The FIFA World Cup is not just about goals, upsets and new heroes; it also finds its way into birth records. While Erling Haaland was making headlines with his performances for Norway, Peru was recording a notable increase in babies being named after the striker, further proof of how the tournament leaves a cultural imprint that reaches far beyond the stadiums.
According to Peru's National Registry of Identification and Civil Status (RENIEC), 468 Peruvians already bear the surname Haaland, and a further 91 children have been registered with his full name, Erling Haaland.
Registrations have picked up since the start of the tournament and surged further after Norway's historic run to the quarter-finals, where they were eventually knocked out. Haaland has been one of the standout players of this World Cup, scoring seven goals, including a decisive strike against Brazil in the knockout stage, before his side's exit.

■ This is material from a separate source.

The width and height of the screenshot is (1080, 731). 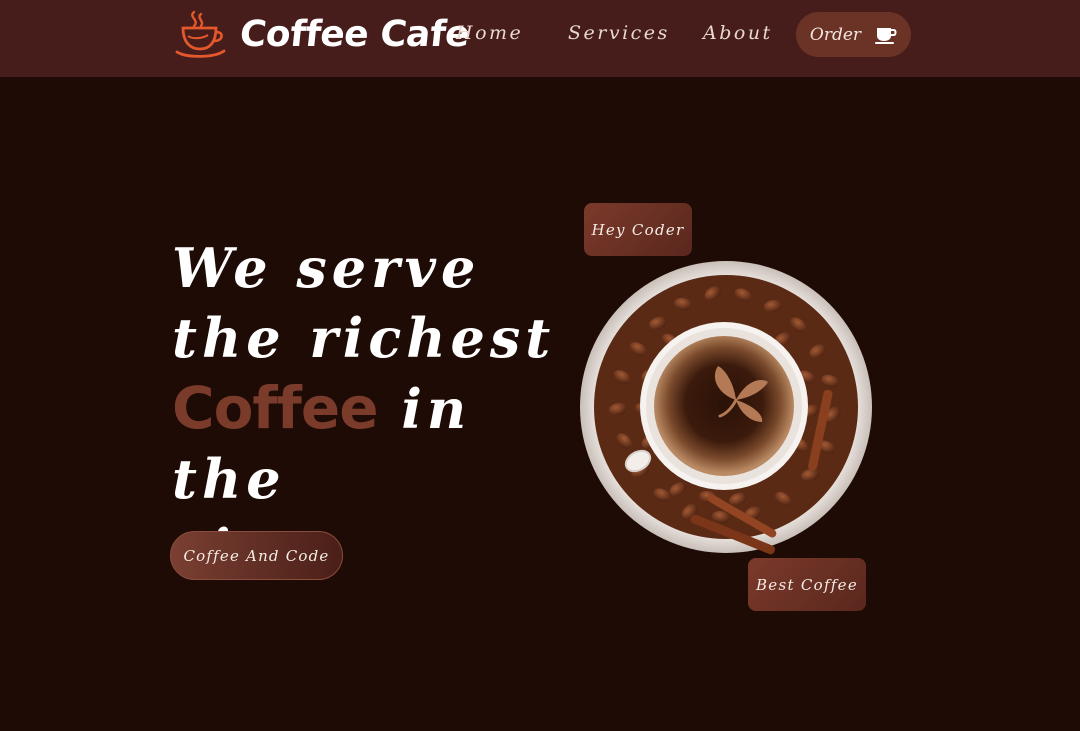 I want to click on navbar: Coffee Cafe Home Services About Order, so click(x=540, y=38).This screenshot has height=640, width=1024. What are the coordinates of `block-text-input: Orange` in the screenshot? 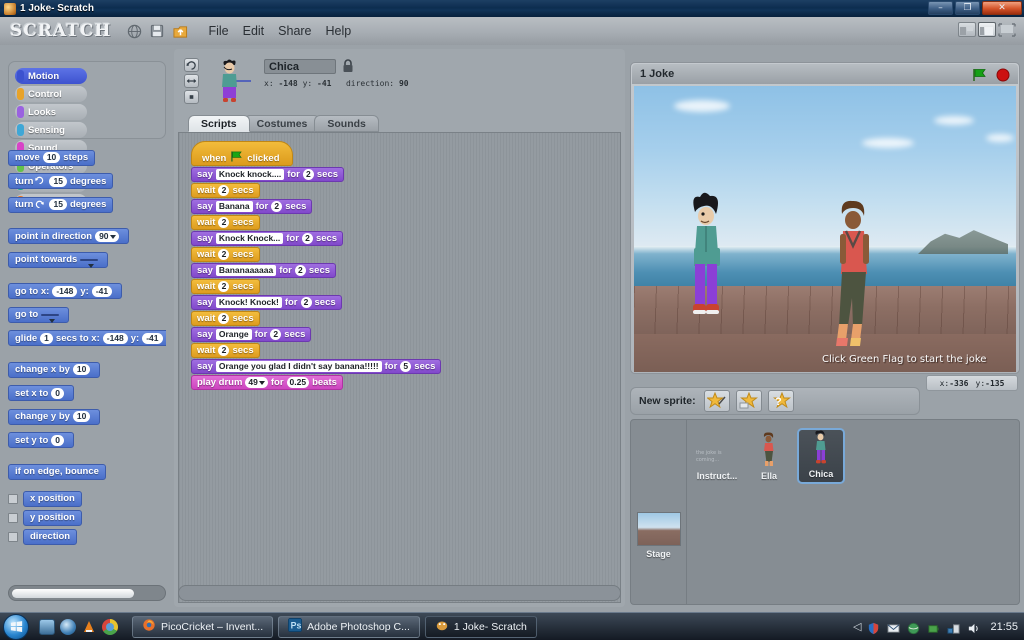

Haaland is Norwegian... and now Peruvian
RENIEC spokesman Iván Torres told Peruvian broadcaster Televisión Panamericana that football stars tend to set the trend when it comes to choosing names for newborns in Peru. With the profession's characteristic sense of humour, he added: "Haaland is Peruvian too."
The joke, playful as it is, neatly captures how quickly the Manchester City forward's popularity has spread across South America, despite the scant footballing tradition linking Norway and Peru.
The Norwegian's pulling power, however, has not shifted the established favourites. The Civil Registry lists 3,402 Peruvians called Messi, 292 of them officially registered as Lionel Messi, while Brazil's Neymar remains the undisputed leader with 33,809 namesakes, the most popular given name of footballing origin in the country.
Cristiano Ronaldo has 1,185 namesakes, and Lamine Yamal, Spain's young prodigy, has already prompted 1,241 Peruvians to adopt his surname as a first name. These figures show just how far football stars have moved beyond being merely sporting icons and have become cultural brands capable of infiltrating family life.
Major international tournaments have long been spawning these quirky naming fashions, but few events amplify the phenomenon like the World Cup: a memorable goal or an inspiring story is enough to insert a footballer into family conversations thousands of kilometres away.
The name Haaland has been one of the standout names of the 2026 edition and, although Norway bowed out in the quarter-finals, the striker has secured something as lasting as a trophy: a place on hundreds of birth certificates that, long after the winner is known, will go on recalling the summer when the Norwegian became one of the most recognisable faces in world football.